WHAT NEEDS TO BE DONE =
The lines to return are those from the line holding "Viewport: 1200px width, 800px height." through the last line of the entries below, both included, written exactly and without pictures.
*** Begin section ***
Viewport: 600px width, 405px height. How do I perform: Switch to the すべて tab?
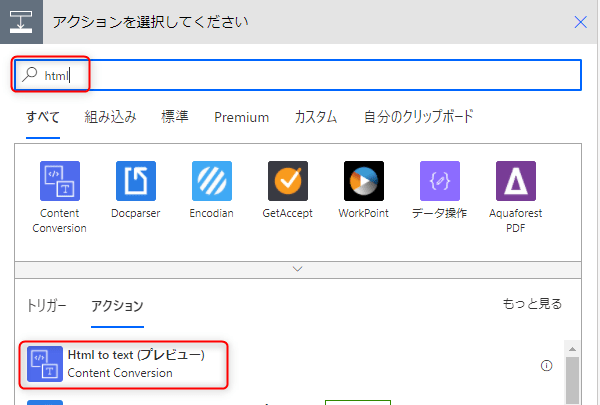pyautogui.click(x=43, y=117)
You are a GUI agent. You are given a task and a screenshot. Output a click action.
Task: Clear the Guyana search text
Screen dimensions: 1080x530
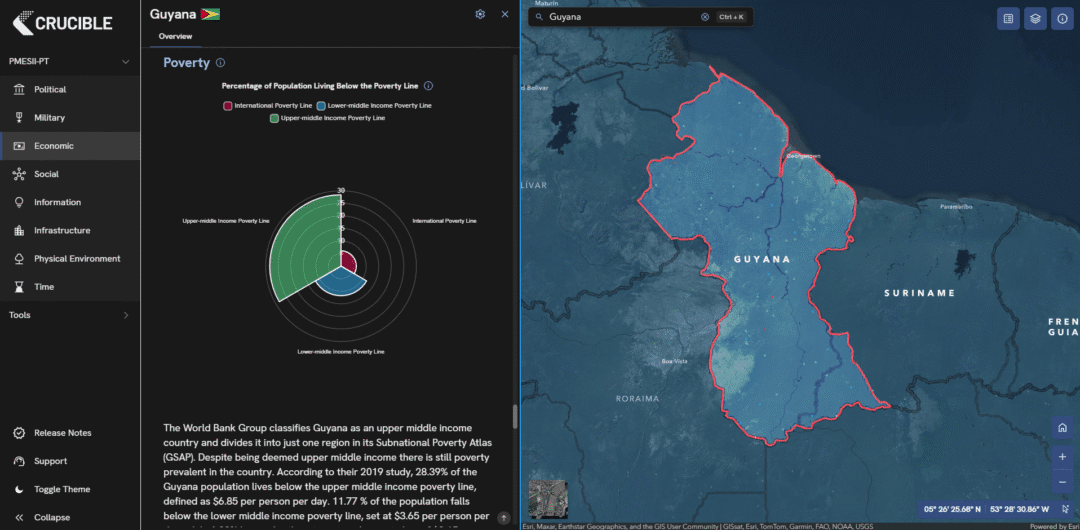click(704, 17)
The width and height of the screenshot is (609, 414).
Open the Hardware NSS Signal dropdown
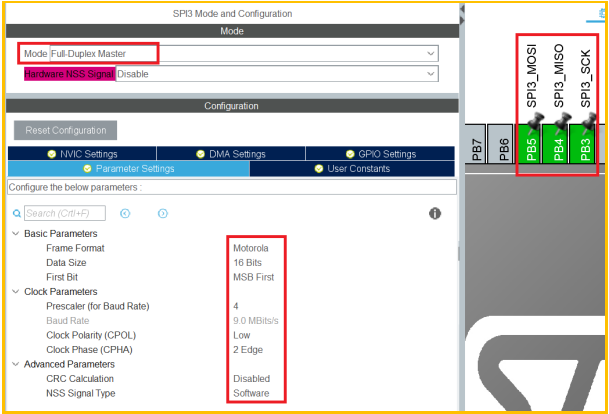coord(276,74)
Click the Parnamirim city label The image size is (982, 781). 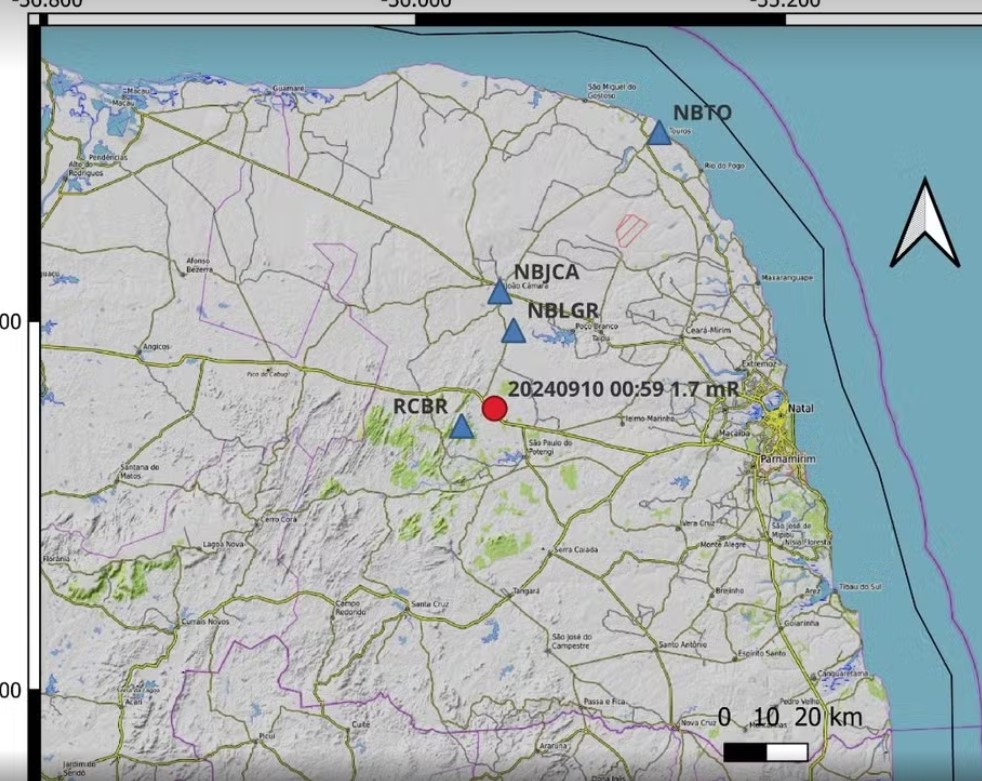(786, 460)
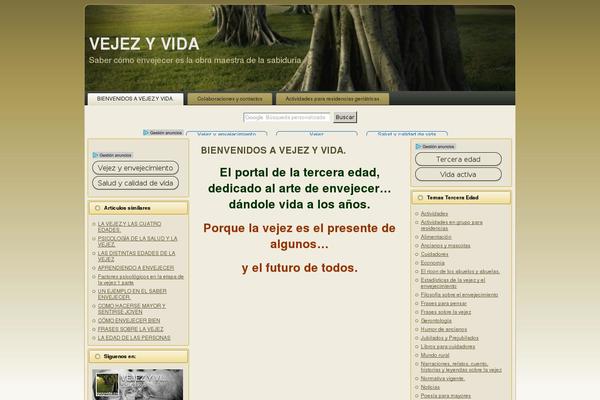Screen dimensions: 600x400
Task: Click the Vejez y envejecimiento ad button
Action: 136,168
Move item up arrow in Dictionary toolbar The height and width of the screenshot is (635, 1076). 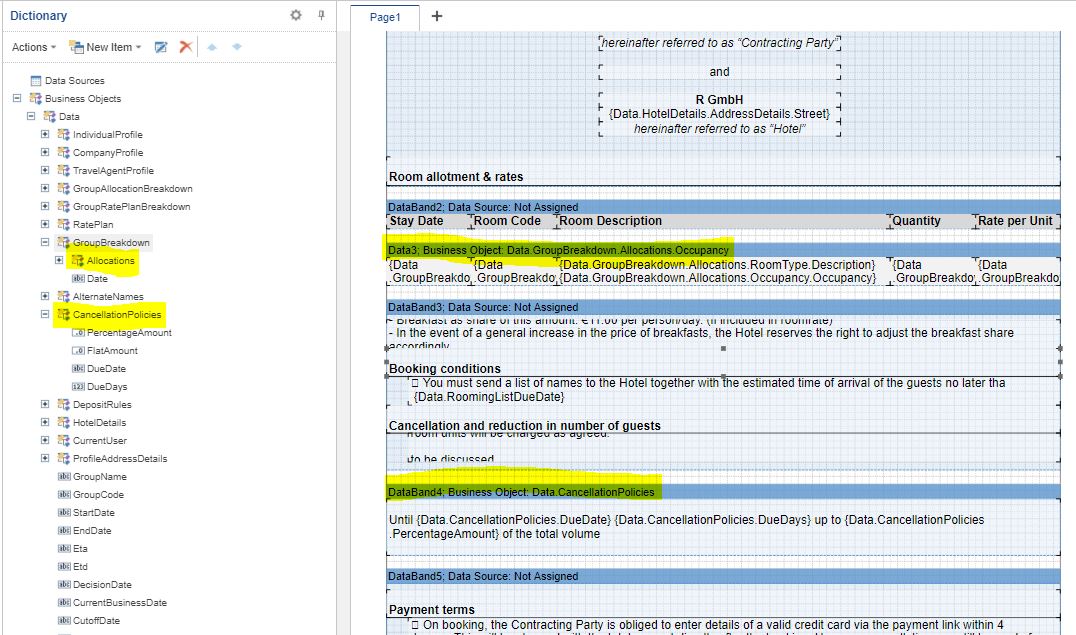(x=212, y=47)
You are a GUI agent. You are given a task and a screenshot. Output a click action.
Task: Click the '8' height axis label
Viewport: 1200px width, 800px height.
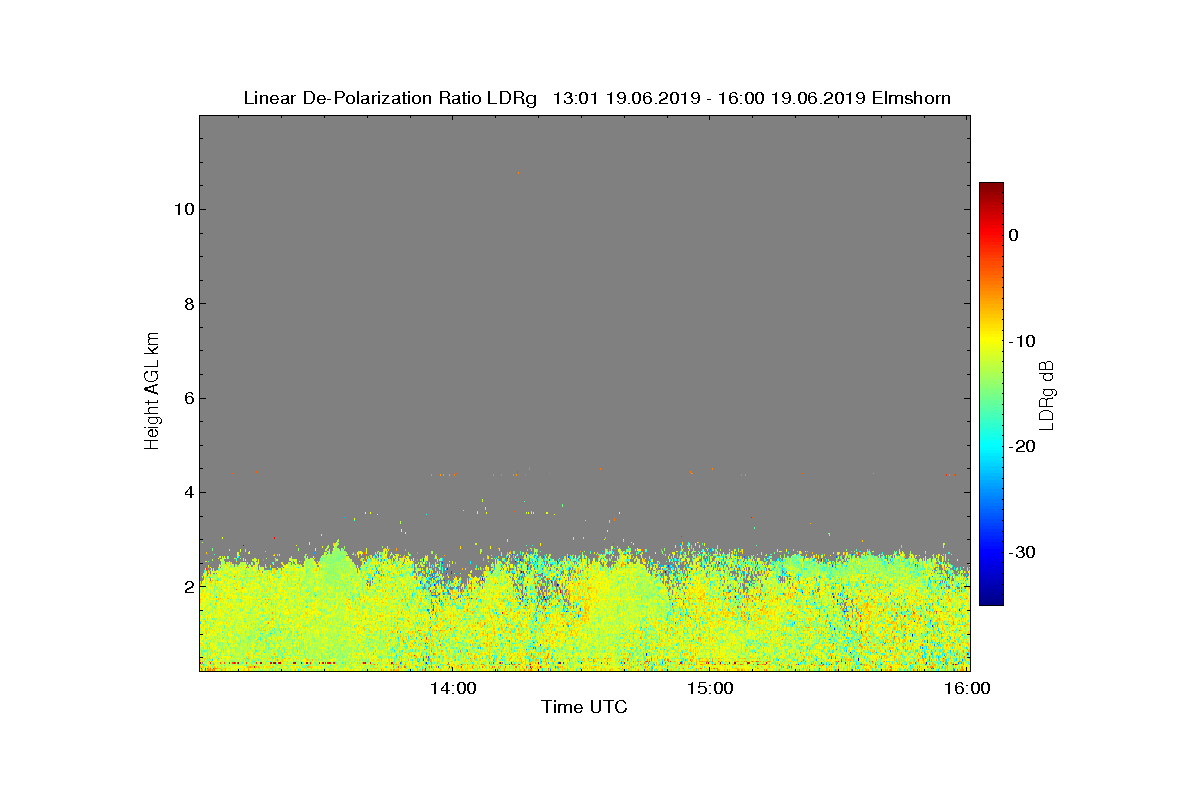(188, 304)
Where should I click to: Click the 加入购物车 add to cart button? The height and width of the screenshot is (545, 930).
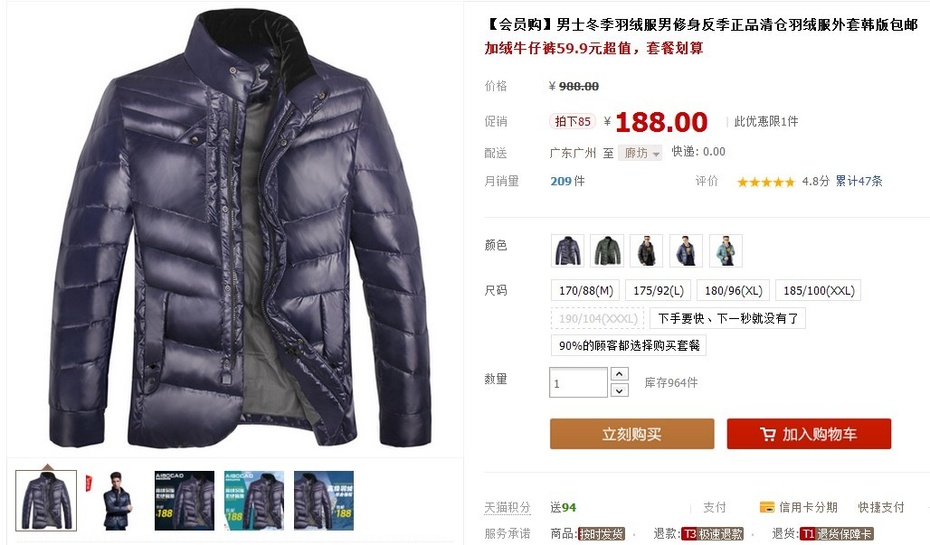click(x=809, y=434)
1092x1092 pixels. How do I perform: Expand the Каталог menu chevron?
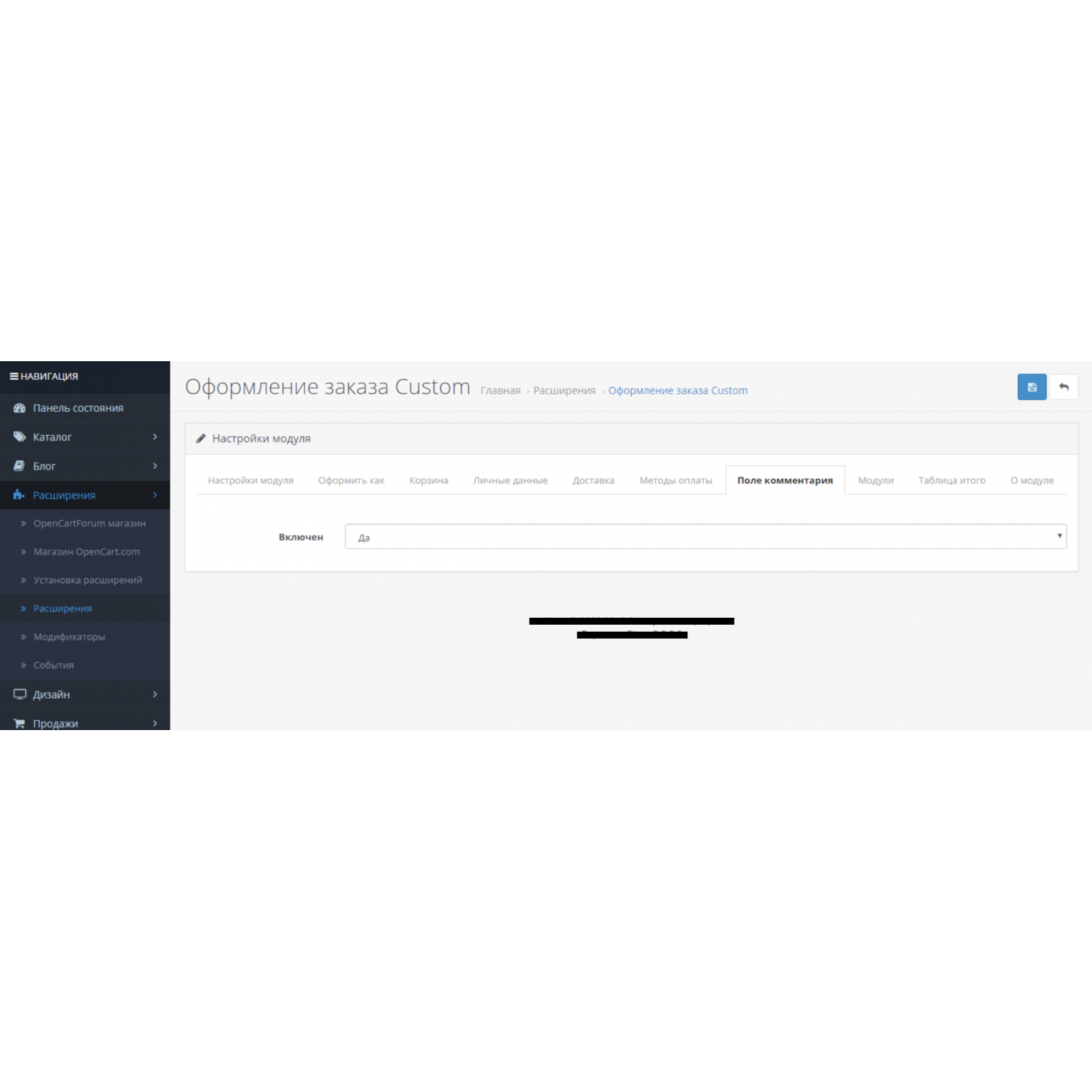pyautogui.click(x=155, y=437)
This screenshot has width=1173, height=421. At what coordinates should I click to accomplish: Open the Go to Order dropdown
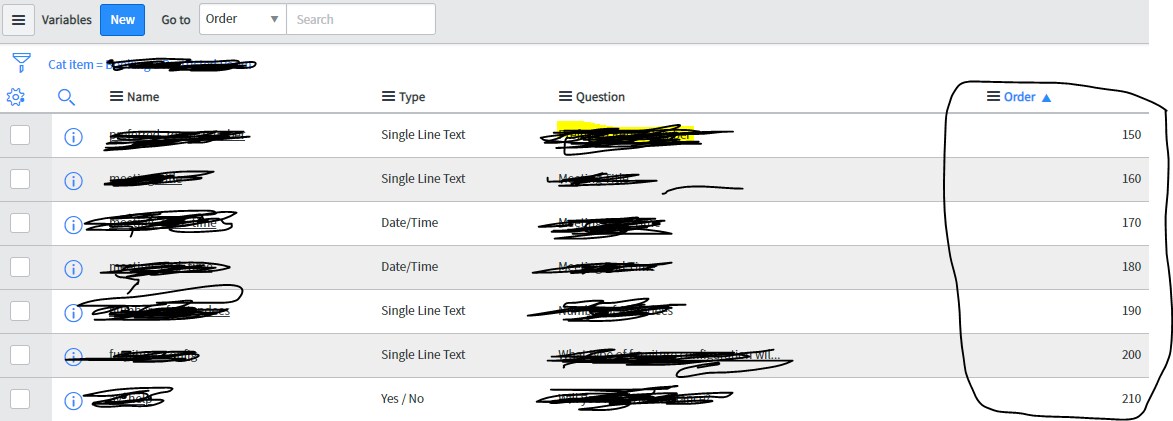pos(243,19)
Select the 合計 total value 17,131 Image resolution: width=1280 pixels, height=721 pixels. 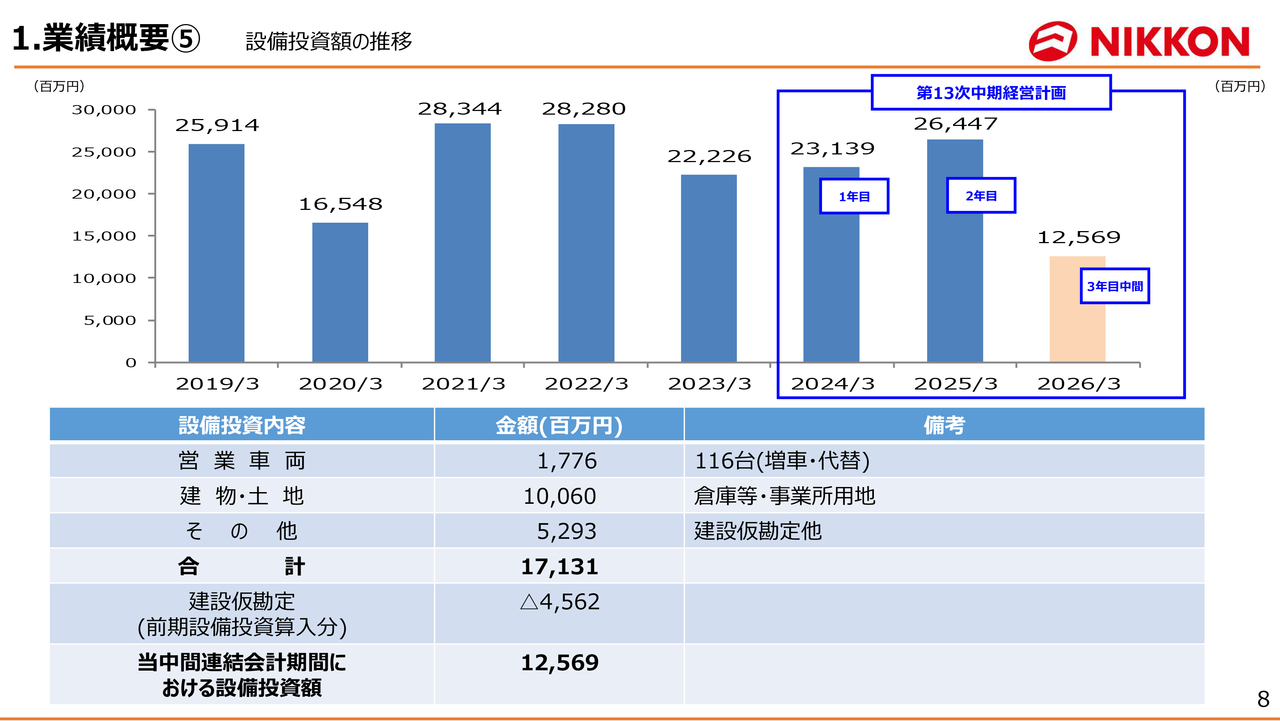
*** End section ***
ANSWER AREA =
Viewport: 1200px width, 800px height.
(188, 304)
Where should I click to: Click the 加入购物车 add to cart button? The height and width of the screenshot is (545, 930).
click(x=809, y=434)
1092x1092 pixels. How do I perform: Expand the Каталог menu chevron?
pyautogui.click(x=155, y=437)
This screenshot has width=1173, height=421. At what coordinates should I click to accomplish: Open the Go to Order dropdown
pos(243,19)
Select the 合計 total value 17,131 Image resolution: width=1280 pixels, height=721 pixels. 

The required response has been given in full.